* START Extracted material *
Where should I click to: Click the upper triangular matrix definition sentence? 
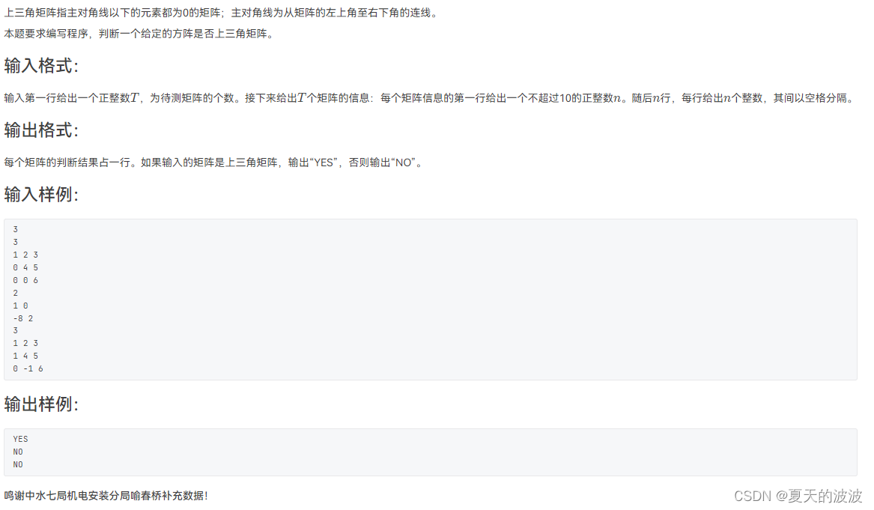(x=222, y=13)
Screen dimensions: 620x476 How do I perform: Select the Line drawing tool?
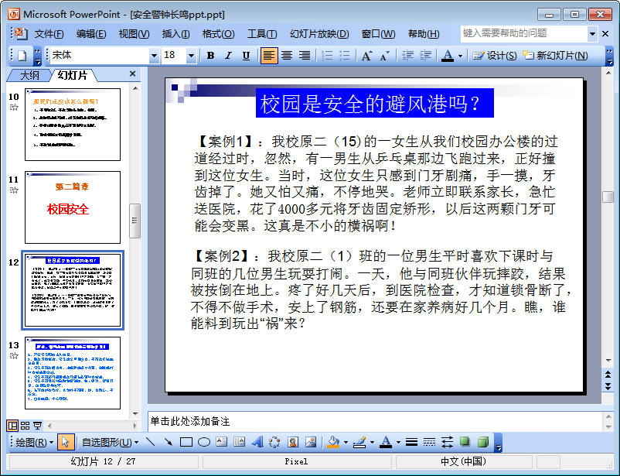click(149, 443)
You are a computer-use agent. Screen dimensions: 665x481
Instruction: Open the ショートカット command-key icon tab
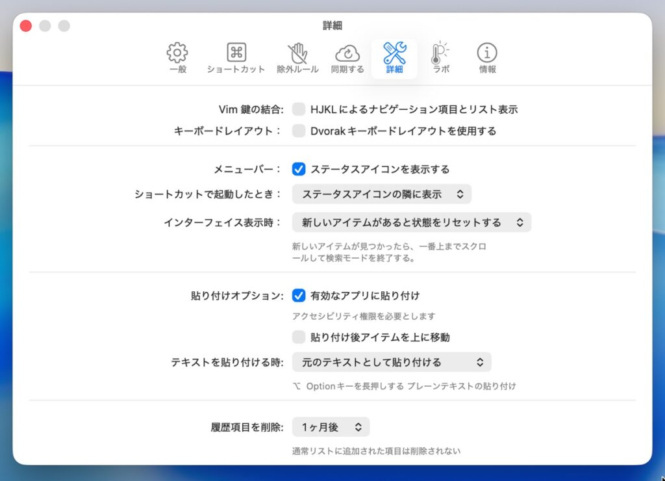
* END Extracted material *
Please convert the entries above into a JSON list of strings with one string per line, skipping blank lines and leaving out the pictures.

Complete answer:
[
  "Where should I click to: Click the upper triangular matrix definition sentence? ",
  "(x=222, y=13)",
  "Screen dimensions: 620x476 How do I perform: Select the Line drawing tool?",
  "click(149, 443)",
  "You are a computer-use agent. Screen dimensions: 665x481",
  "Instruction: Open the ショートカット command-key icon tab"
]